### [Problem to work on]
Leave the pictures aside and give back every entry below word for word.

(Stored items)
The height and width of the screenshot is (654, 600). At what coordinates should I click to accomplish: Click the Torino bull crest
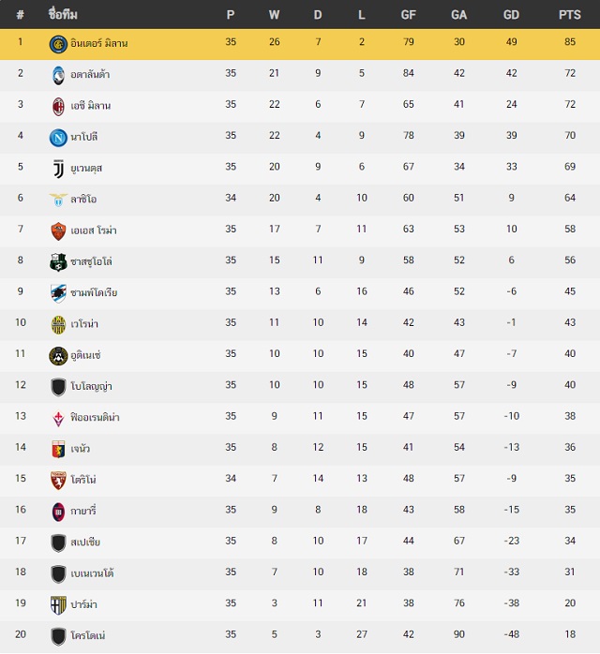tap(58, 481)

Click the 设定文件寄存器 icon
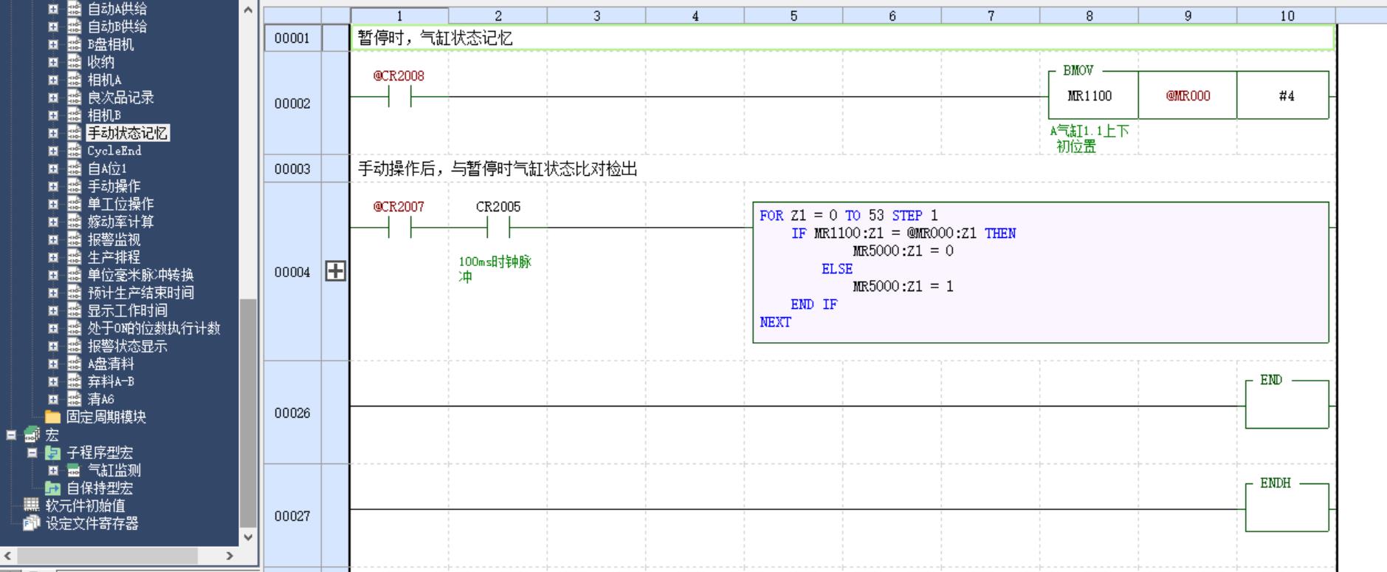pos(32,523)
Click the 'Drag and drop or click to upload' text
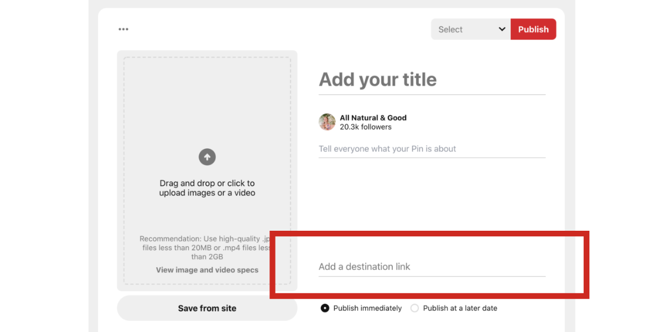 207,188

### [Solution to the exercise]
The height and width of the screenshot is (654, 600). At what coordinates should I click to accomplish: Click the Torino bull crest
tap(58, 481)

Click the 设定文件寄存器 icon
pos(32,523)
Click the 'Drag and drop or click to upload' text
 207,188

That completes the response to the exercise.